PROVIDED ENTRIES below:
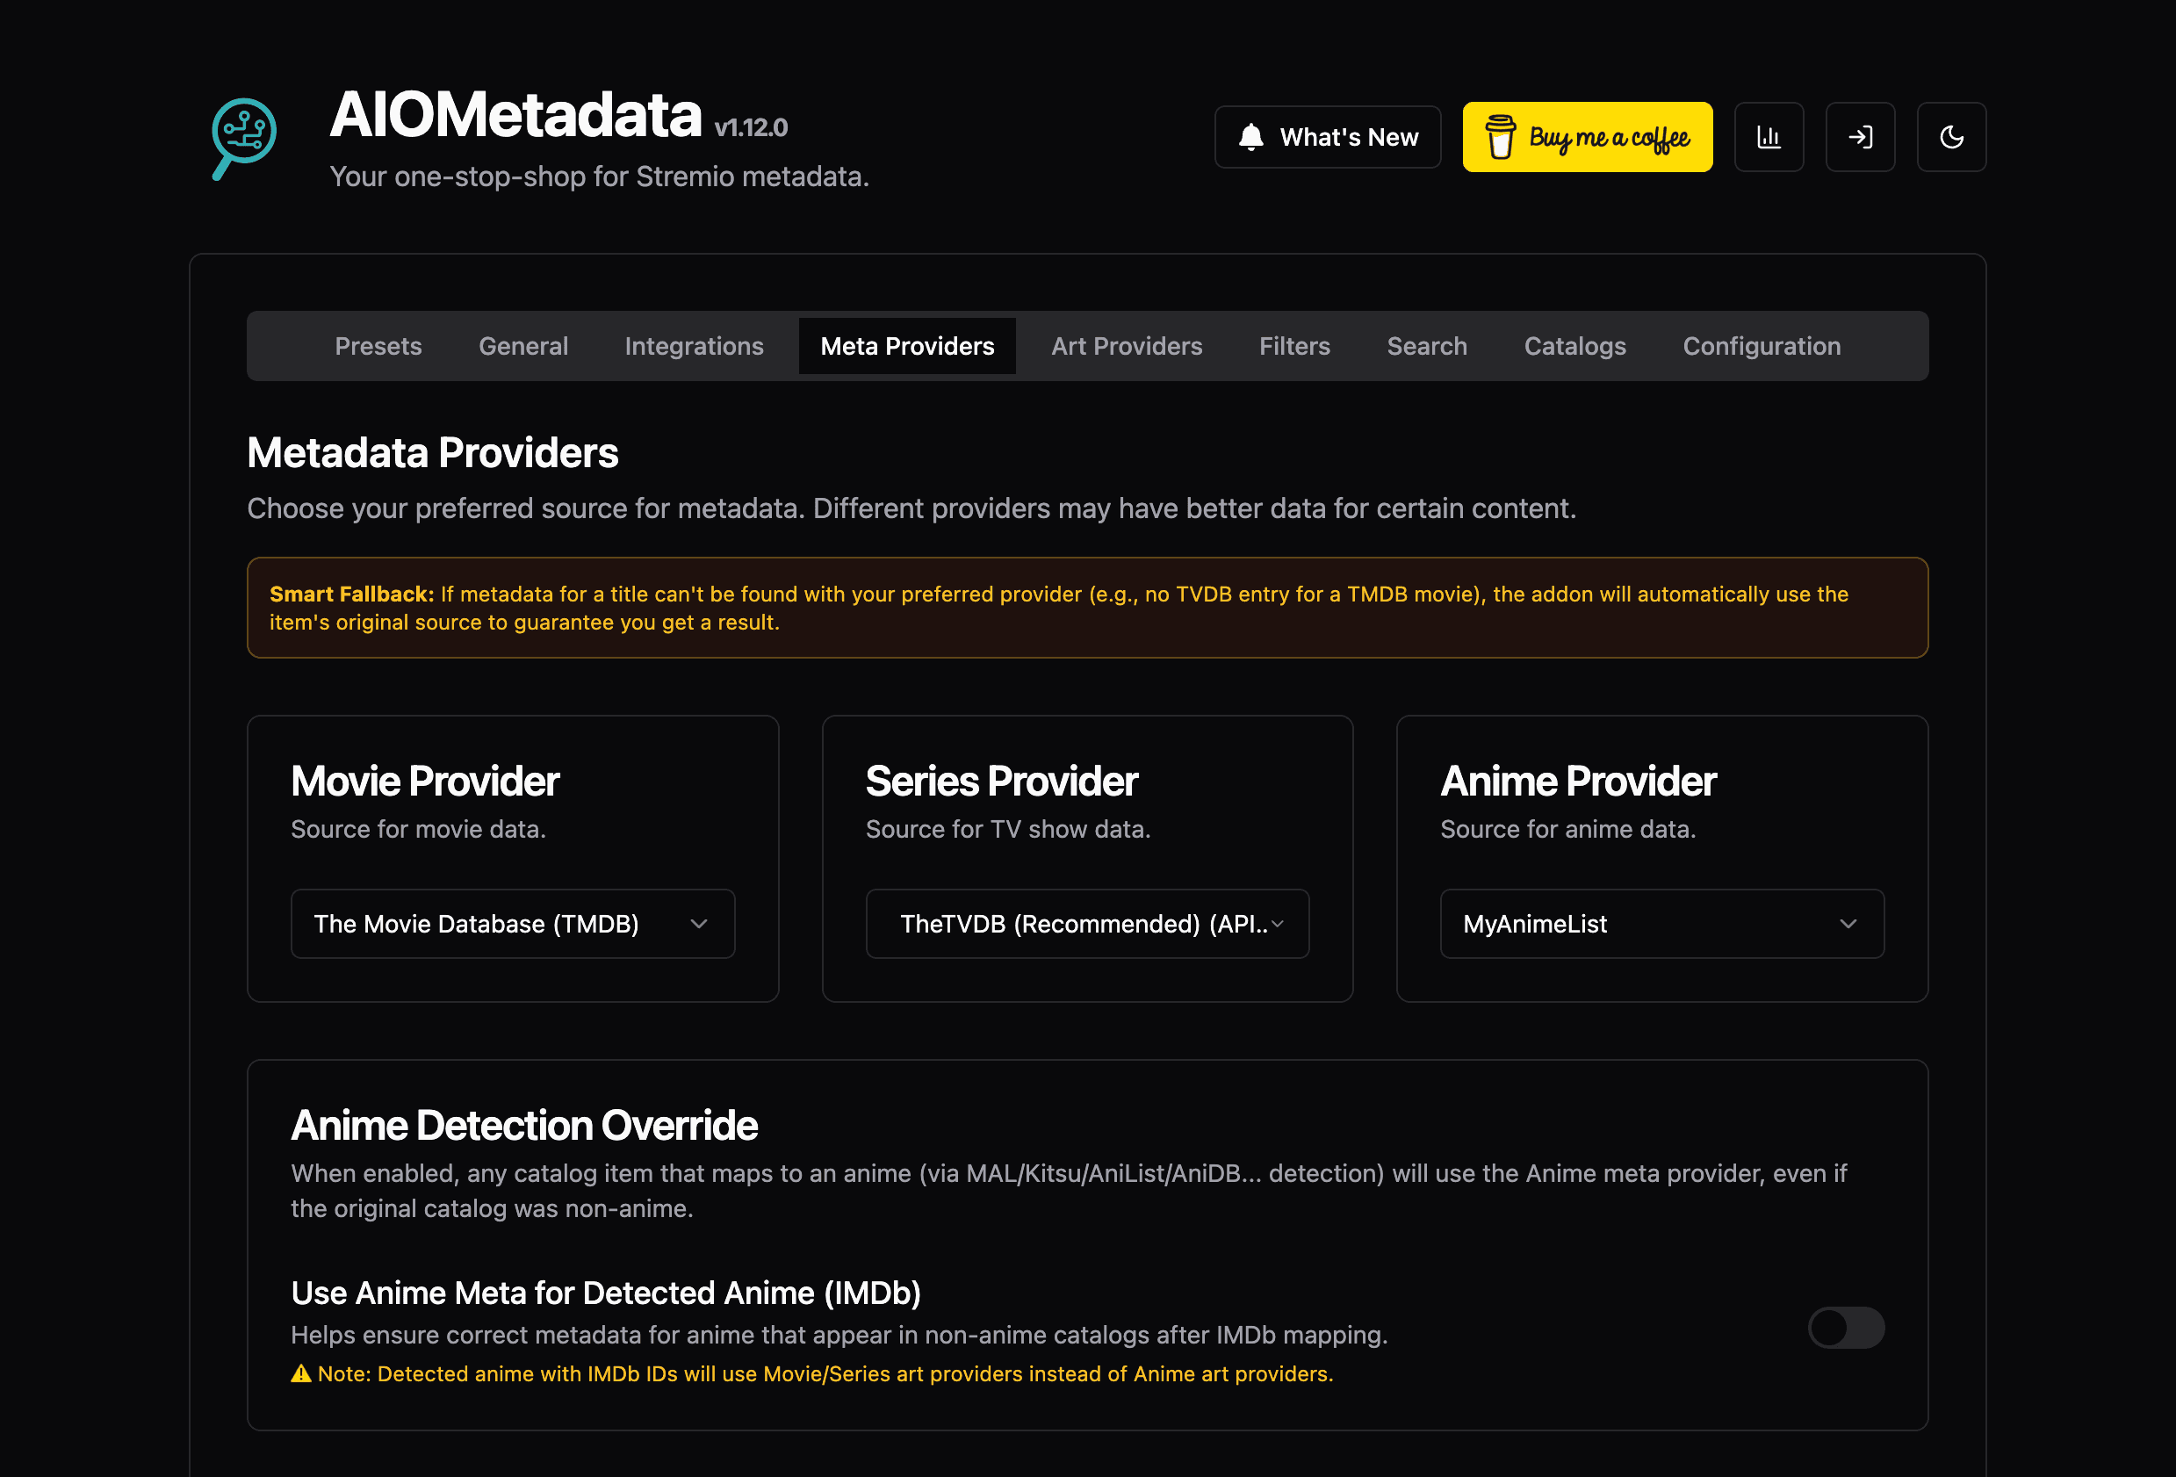Image resolution: width=2176 pixels, height=1477 pixels.
Task: Switch to the Search tab
Action: pyautogui.click(x=1426, y=346)
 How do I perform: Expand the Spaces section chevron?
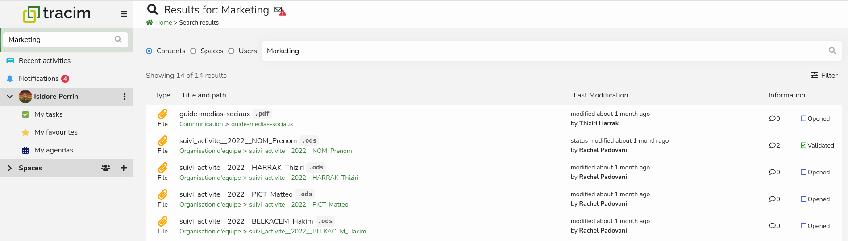[x=9, y=168]
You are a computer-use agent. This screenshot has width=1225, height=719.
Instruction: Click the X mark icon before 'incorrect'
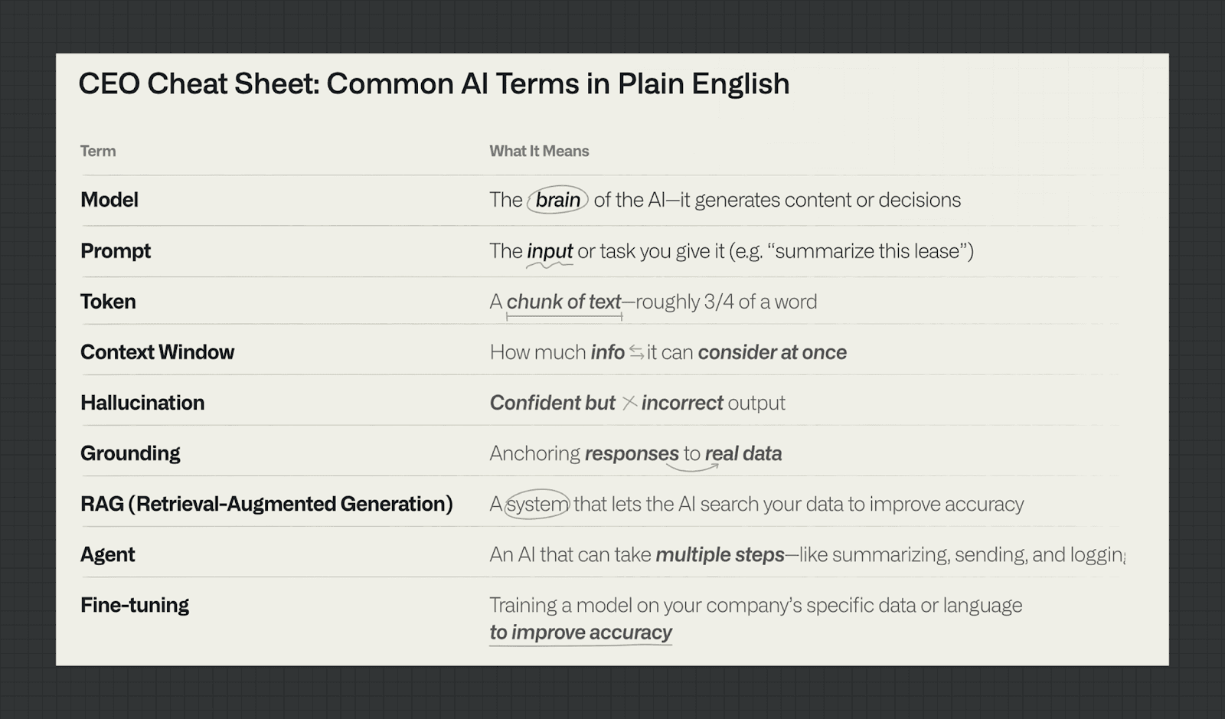[x=629, y=403]
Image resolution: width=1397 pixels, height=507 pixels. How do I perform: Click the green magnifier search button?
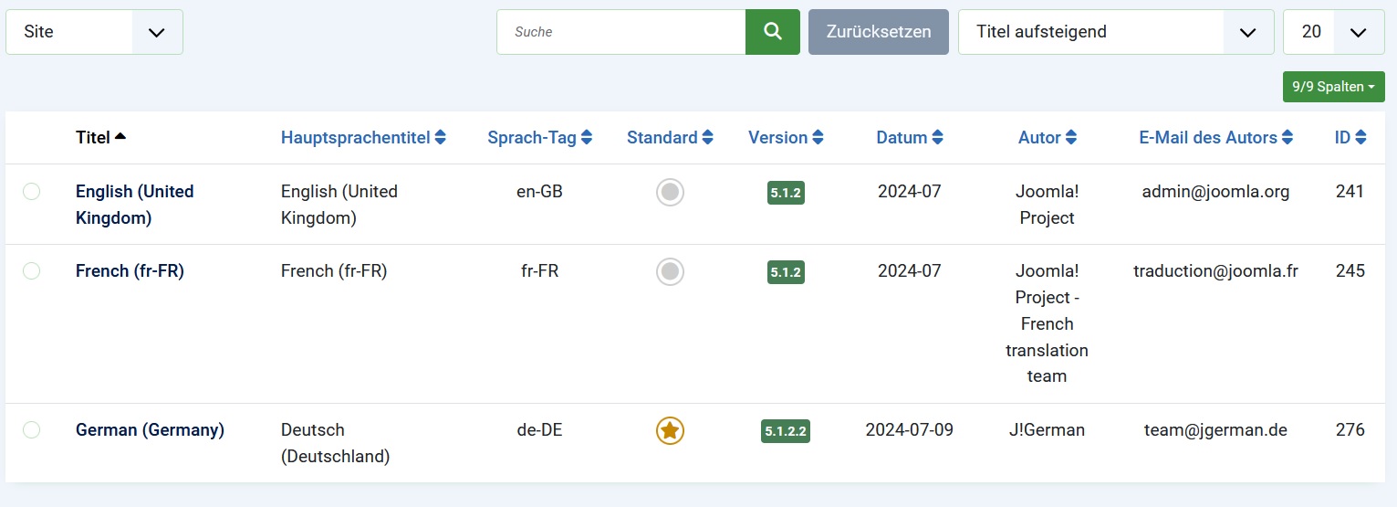pyautogui.click(x=773, y=32)
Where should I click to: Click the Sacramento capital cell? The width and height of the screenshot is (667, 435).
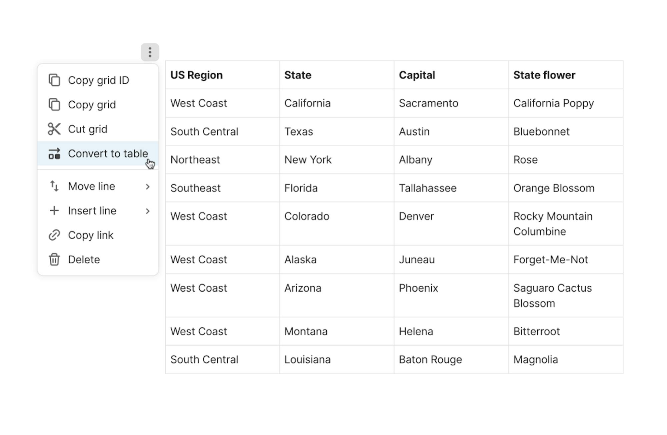(x=429, y=103)
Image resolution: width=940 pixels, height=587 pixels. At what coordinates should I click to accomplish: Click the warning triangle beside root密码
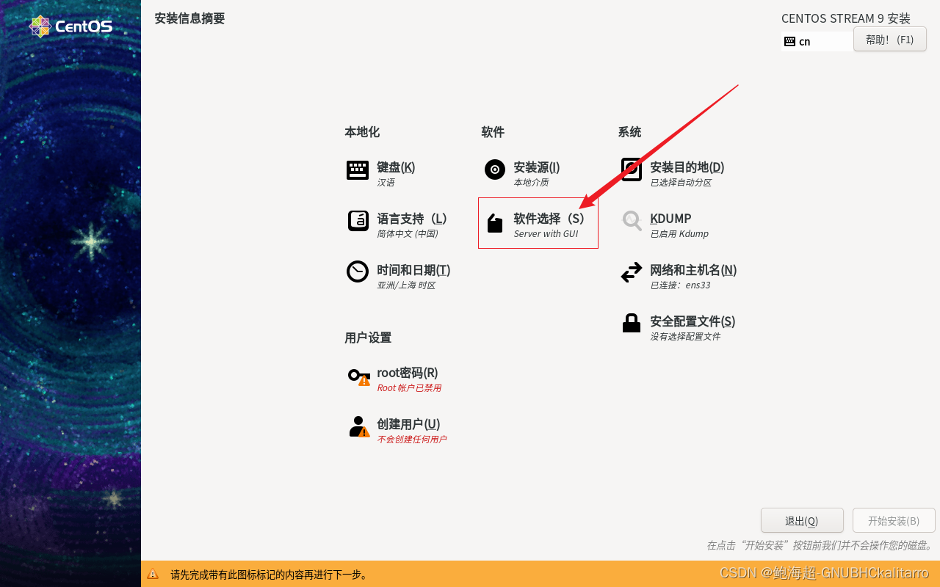[x=365, y=381]
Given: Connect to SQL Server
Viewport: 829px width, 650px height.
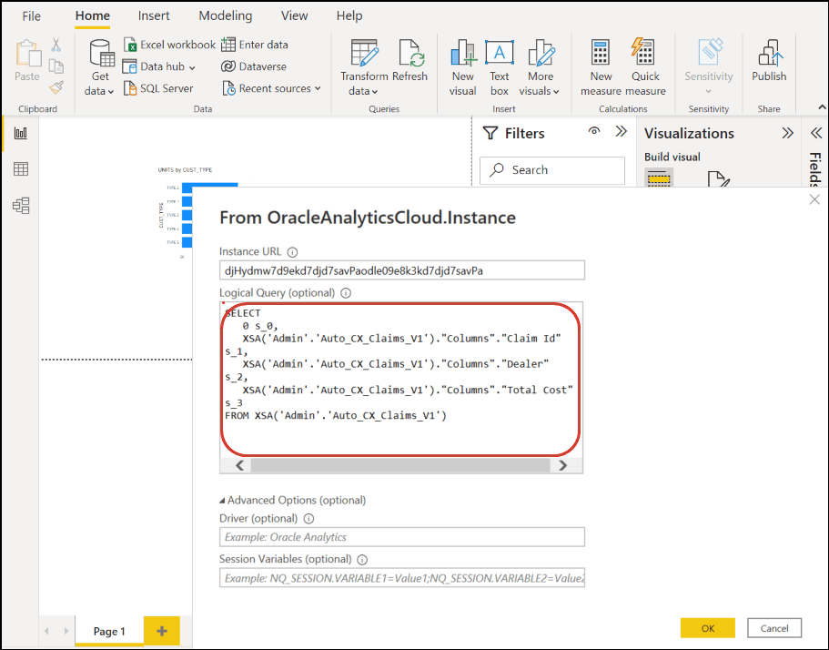Looking at the screenshot, I should click(x=167, y=89).
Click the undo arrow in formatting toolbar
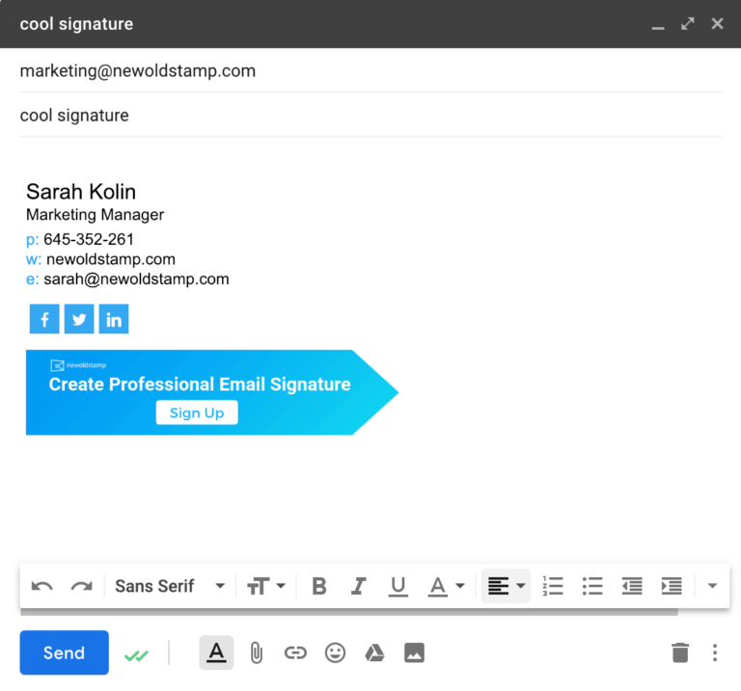The width and height of the screenshot is (741, 691). click(x=42, y=586)
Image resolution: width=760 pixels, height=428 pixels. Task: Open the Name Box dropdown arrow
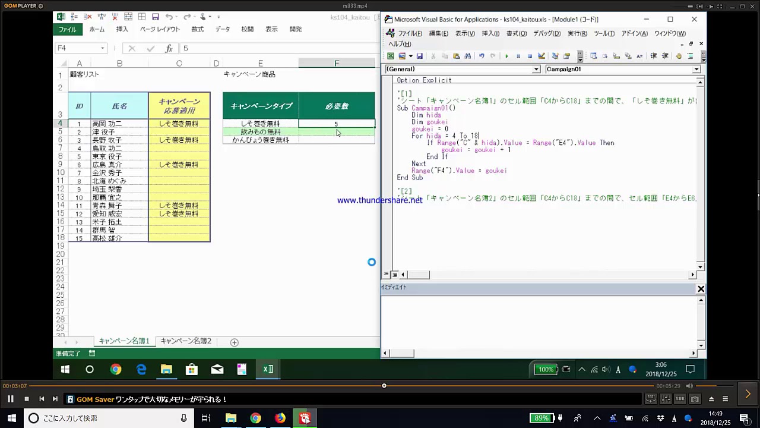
End of PROVIDED ENTRIES.
TASK:
Would you restate word for word only the lines from the line with "How do I perform: Expand" to the last line above, with the pictures left out?

RESPONSE TO THE TASK:
 How do I perform: Expand the Spaces section chevron?
[x=9, y=168]
You are a computer-use agent. This screenshot has width=1225, height=719.
Instruction: Click the X mark icon before 'incorrect'
[x=629, y=403]
Image resolution: width=1397 pixels, height=507 pixels. How do I perform: Click the green magnifier search button?
pyautogui.click(x=773, y=32)
Where should I click to: Click the Sacramento capital cell? The width and height of the screenshot is (667, 435).
(x=429, y=103)
Image resolution: width=940 pixels, height=587 pixels. At what coordinates should I click to accomplish: Click the warning triangle beside root密码
[x=365, y=381]
Given: Connect to SQL Server
Viewport: 829px width, 650px height.
Looking at the screenshot, I should click(x=167, y=89).
Click the undo arrow in formatting toolbar
The width and height of the screenshot is (741, 691). click(x=42, y=586)
Image resolution: width=760 pixels, height=428 pixels. Task: Open the Name Box dropdown arrow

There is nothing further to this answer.